_TEXT SEGMENT_

»»

Such a change cant possibly take place over-night.
You could say that such a change is being (temporarily) forced
on us overnight right now. (I am writing this in April 2020.)
What is more likely to happen is a gradual change.
Let's start with the simple jobs, like standard office work.
What happens at the moment (or would happen if we were not
under a curfew which we politely call a lockdown)?
Jim and Joan get up at seven o'clock, go through their morning
routines, run for the bus, and chug slowly, painfully, and
irritably, into work. The person next to them has a cold and
keeps sniffing and occasionally sneezing.
Two days later Jim and Joan have raging colds.
But I digress. Or do I?
They get to work. They chat to their work-mates, and do a spot
of work. That work is done sitting at a desk in front of a
computer.
At lunch time they walk to a local lunch takeaway, pay an
exorbitant price for a couple of rolls and a plastic cup
containing something labelled tea.
The afternoon is spent once again in front of the company
computer.
Five o'clock comes round, and our pair rush for the bus, and
get carried almost home.
It's raining, and the last ten minute walk soaks them.
The get indoors, change, and flop.
Can we perhaps re-write this sordid little story?
Jim and Joan get up at eight o'clock, have a leisurely
breakfast, and switch on their respective computers. They link
into the company network, and do exactly the same job they
would have done if they had gone into the office.
The can stop for lunch, which they can have in their own
kitchen, and they have a more flexible approach to when they
stop and start.
They don't have to run for a bus. They don't need to get wet
or catch a cold. They don't have to pay over the odds for
lunch, or buy a travel-card.

««

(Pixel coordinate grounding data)
»»

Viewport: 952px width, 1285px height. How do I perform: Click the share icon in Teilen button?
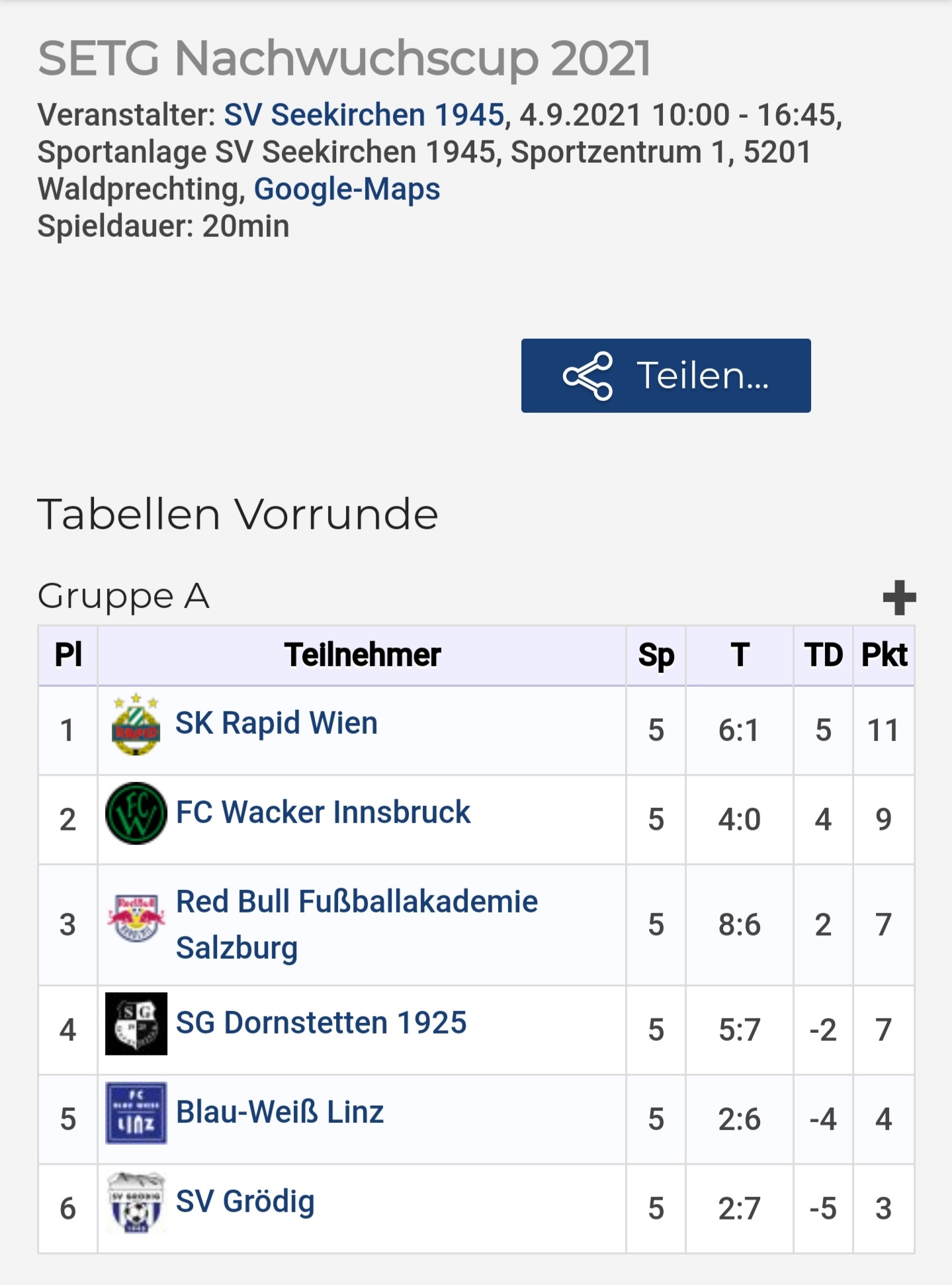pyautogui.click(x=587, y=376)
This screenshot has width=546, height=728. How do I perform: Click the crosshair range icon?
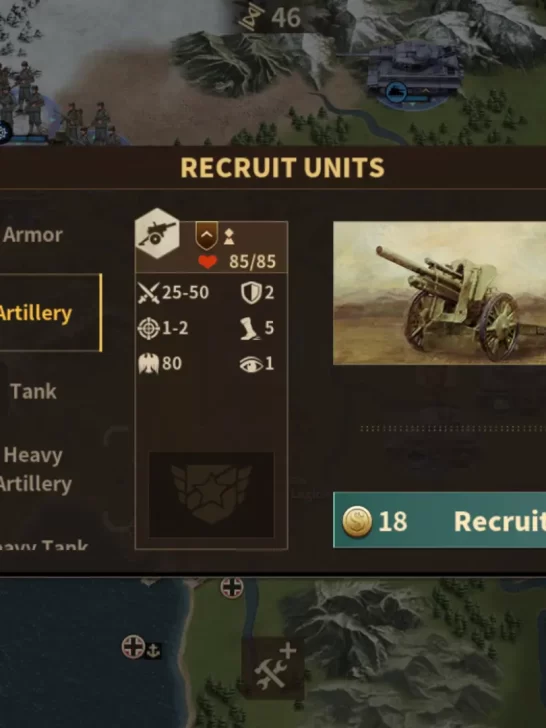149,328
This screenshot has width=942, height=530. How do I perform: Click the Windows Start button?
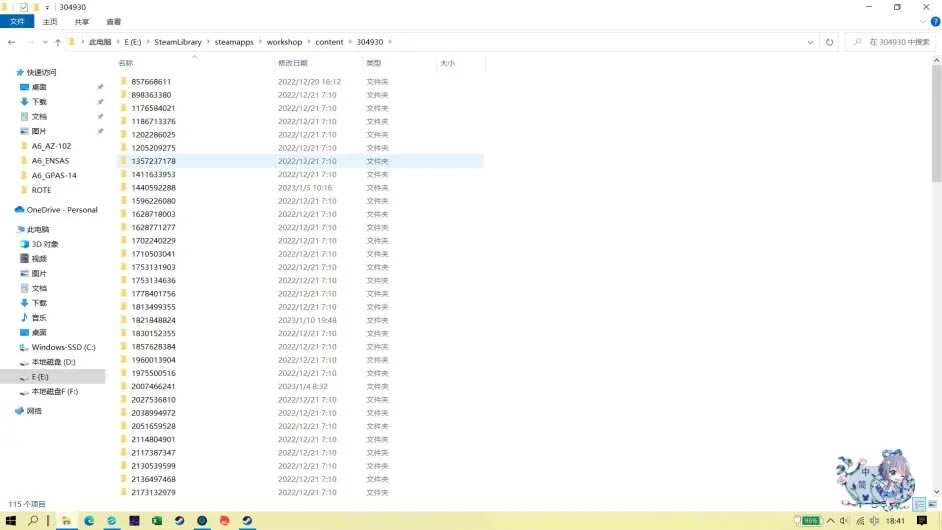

««

_TASKS_
1 - Check each statement against the text on working from home and say yes or no, quoting the exact words from the text that settle it.
(a) In the first version of the story, Jim and Joan get up at seven o'clock.
(b) In the rewritten story, Jim and Joan buy their lunch at a local takeaway.
(c) The writer says the change is being forced on us permanently.
2 - Pick up the text on working from home right after its last sentence and carry it on.
The items come from a different source than the text on working from home.

_PER-TASK OUTPUTS_
1 -
(a) Yes: "Jim and Joan get up at seven o'clock"
(b) No: "which they can have in their own kitchen"
(c) No: "being (temporarily) forced"

2 -
The employer is over the moon. The company no longer has to
buy or more likely lease a twenty storey office block to house
people that don't need to be in that particular location, thus
saving millions.
They no longer have to supply all the things that government
regulations require them to supply to keep their staff happy.
Why, for pity's sake, why do we need office blocks?
The obvious answer to that question is that we don’t.
Ninety-nine per cent of all these workers can stay at home,
which is exactly what is happening across the country at the
moment.
The biggest bunch of office workers can be organised from one
room, and kept together by the office computer network.
What's the problem?
Achieve that move and we are ready to make the next move.
The second question was: Why do we need all those workers?
Actually, we don’t. Automate 90% of all the office work, and
sack the workers.
Now we do have an interesting situation.
We will continue to have people employed just because they
need an income and they need something to do to stop them
littering up the streets and parks, and to stop them causing
trouble through sheer boredom.
What an insane way to run an economy.
Not to worry, in a later chapter I solve that particular
problem.
Of course, this does not necessarily apply to service workers.
But who are the service workers?
Let's start with solicitors, estate agents, and the like.
What's to stop them from working from home?
Due to the conditions in place at the time of writing that is
what they are doing right now. Once again, working from home
is much cheaper than providing premises for them to work from.
And the travel expenses are cut, and the transport usage is
cut to almost nil. This has the useful knock-on effect of
cutting greenhouse emissions.
If you need face to face interviews then use software apps
that have been developed precisely for that purpose.
If they wont do, have a much smaller office with a couple of
interview rooms. You wouldn't need anything else. And the
staff would come in to use those rooms as needed, not as a
matter of course.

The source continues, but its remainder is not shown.